Angela Merkel kämpft erneut um die Mehrheit
24.10.2011 | 21:09 Uhr 2011-10-24T21:09:00+0200
Berlin. Am Mittwoch entscheidet der Bundestag mal wieder über die Aufstockung des Euro-Rettungsschirms. SPD und Grüne lassen im Moment offen, ob sie diesmal wieder zustimmen. Die Kanzlerin muss erneut um die eigene Mehrheit fürchten.
SPD-Fraktionschef Frank-Walter Steinmeier war zufrieden: Die Regierungsfraktionen hätten „gerade noch einmal die Kurve gekriegt“, sagte er nach dem Treffen im Kanzleramt. Denn am Mittwoch soll nun doch der Bundestag über die neuen Regeln abstimmen, die den Eurorettungsschirm EFSF stärken sollen.
Noch am Freitag war die Opposition mit dieser Forderung am Veto von Union und FDP gescheitert. Nun habe sich die Geschäftsgrundlage geändert, daher sollte sich jetzt der gesamte Bundestag mit den Neuregelungen befassen, begründete Unionsfraktionschef Volker Kauder (CDU) den Schwenk.
Ein höheres Risiko?
Bei der ersten Abstimmung im Parlament war noch kein Hebelmechanismus vorgesehen, durch den der 440 Milliarden Euro schwere Schirm eine größere Schutzwirkung bekommen soll. Nun aber ist die große Frage, ob ein höheres Haftungsrisiko für den Staat durch dem Euro-Hebel eintritt.

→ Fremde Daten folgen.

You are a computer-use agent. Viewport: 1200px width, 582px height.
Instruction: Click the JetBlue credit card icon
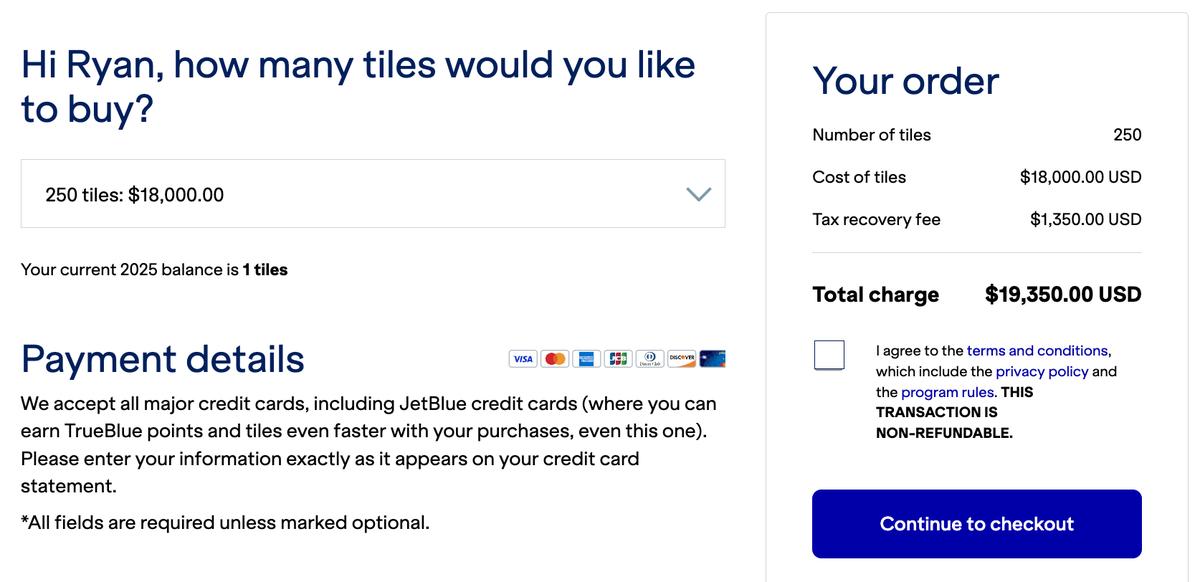tap(712, 358)
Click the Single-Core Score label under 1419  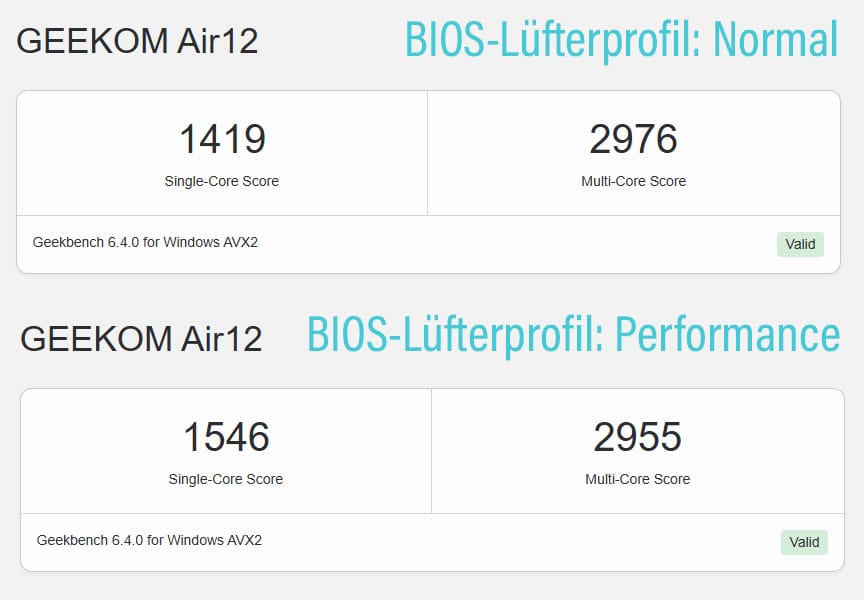coord(222,181)
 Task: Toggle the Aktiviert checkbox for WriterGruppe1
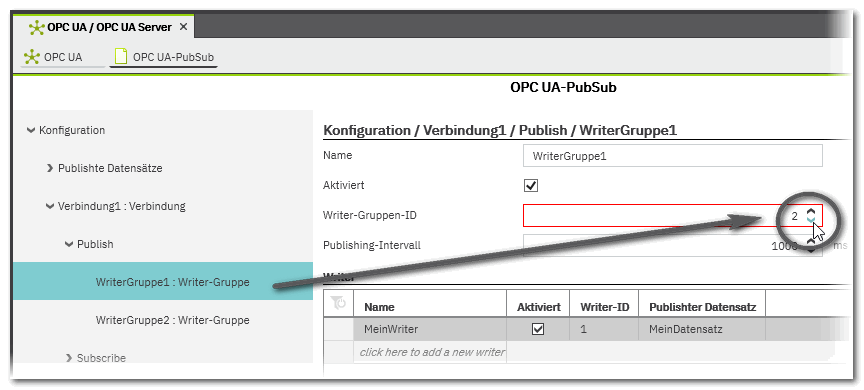[531, 186]
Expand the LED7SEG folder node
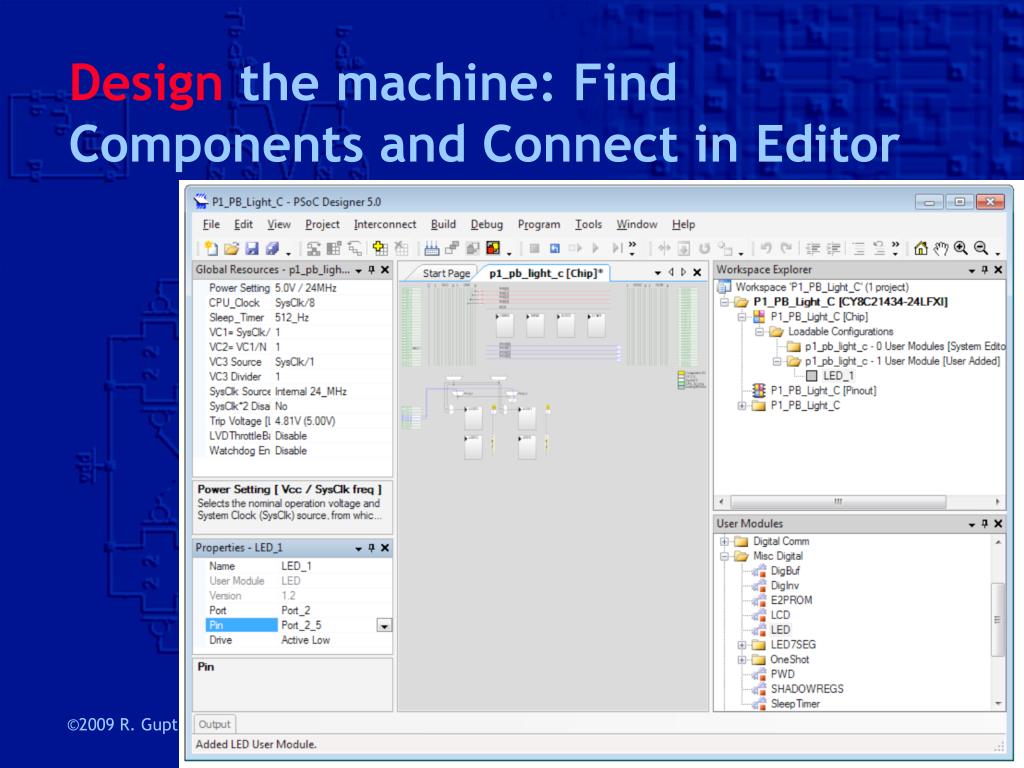Image resolution: width=1024 pixels, height=768 pixels. [742, 645]
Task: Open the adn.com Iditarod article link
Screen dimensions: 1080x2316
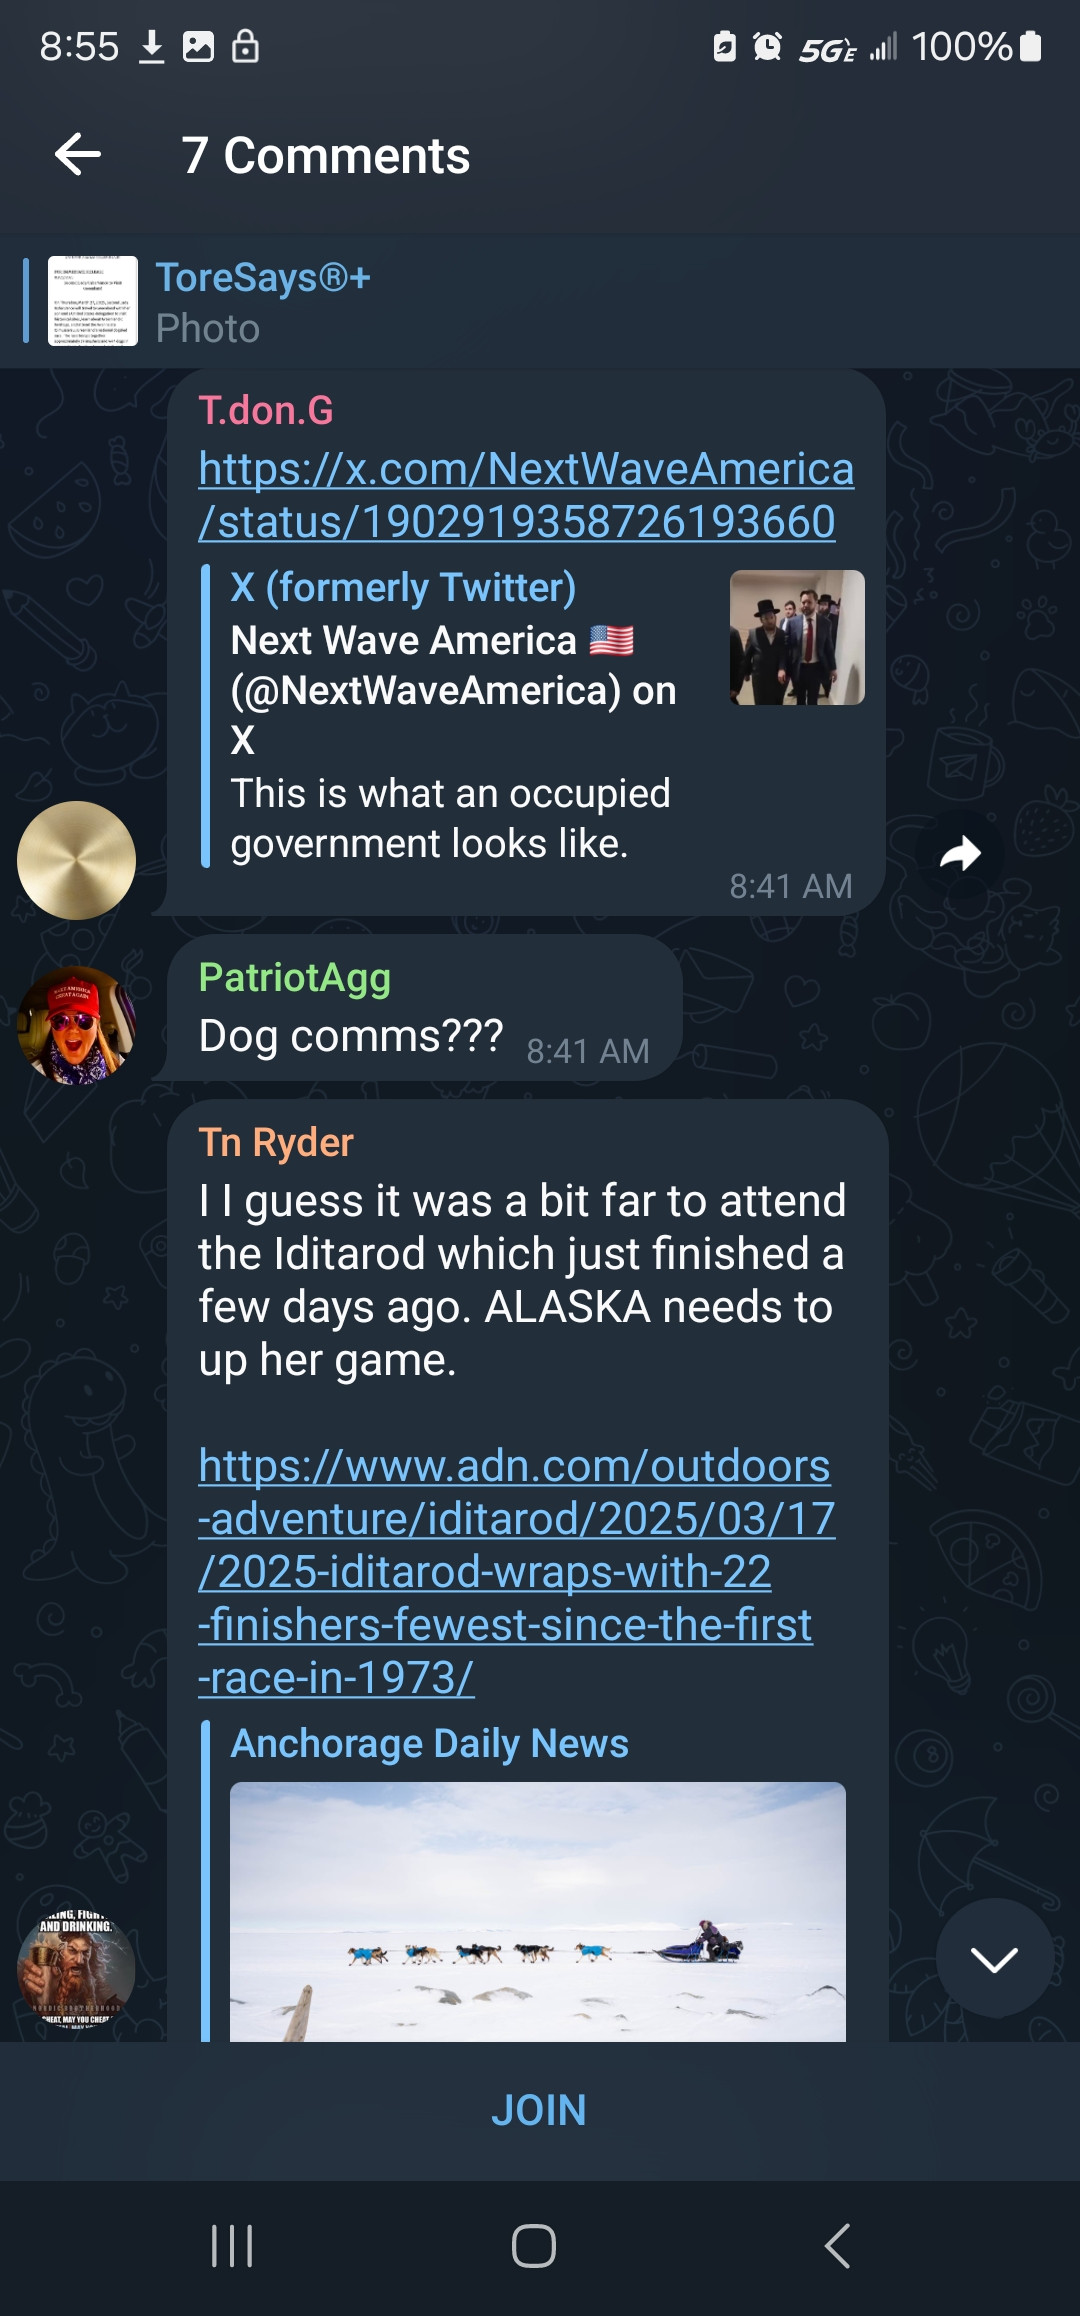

Laut Grünen-Fraktionschef Jürgen Trittin wird es zur EFSF-Stärkung nun ein Kombinationsmodell aus Sonderfonds und Versicherung geben. So soll der Rettungsschirm mehr als eine Billion Euro an Hilfsgeldern mobilisieren können, um kriselnde Eurostaaten zu stützen.
Beim letzten Mal gab es 13 „Euro-Rebellen“ bei Schwarz-Gelb
Ob SPD und Grüne am Mittwoch im Bundestag zustimmen, ließen deren Fraktionschefs Frank-Walter Steinmeier und Jürgen Trittin am Montag offen. Denn bis zum Abend lagen noch keine konkreten Eckpunkte vor, wie die neuen Regeln im Detail aussehen. Und so hat die SPD umgehend Bundeskanzlerin Angela Merkel (CDU) aufgefordert, sie möge doch bitte für die Kanzlermehrheit bei der Abstimmung sorgen.
Darum muss Merkel nun erneut kämpfen. Die eigene Mehrheit erreicht sie, wenn maximal 19 Abgeordnete aus den eigenen Reihen die neuen Regeln beim EFSF nicht abnicken. Bei der letzten Abstimmung zum Rettungsschirm im September gab es 13 „Euro-Rebellen“, die mit Nein votierten.
Kritiker bleiben hart
Für sie wird es keinen Grund geben, warum sie sich am Mittwoch anders entscheiden sollten. „Ich werde wieder nicht zustimmen“; sagte Klaus-Peter Willsch (CDU) der WAZ. „Das Risiko für den Steuerzahler steigt exponentiell“, sagte Frank Schäffler (FDP) mit Blick auf die Hebelwirkung. Zudem befürchtet er, dass weitere milliardenschwere Euro-Rettungsaktionen nur eine Frage der Zeit sind.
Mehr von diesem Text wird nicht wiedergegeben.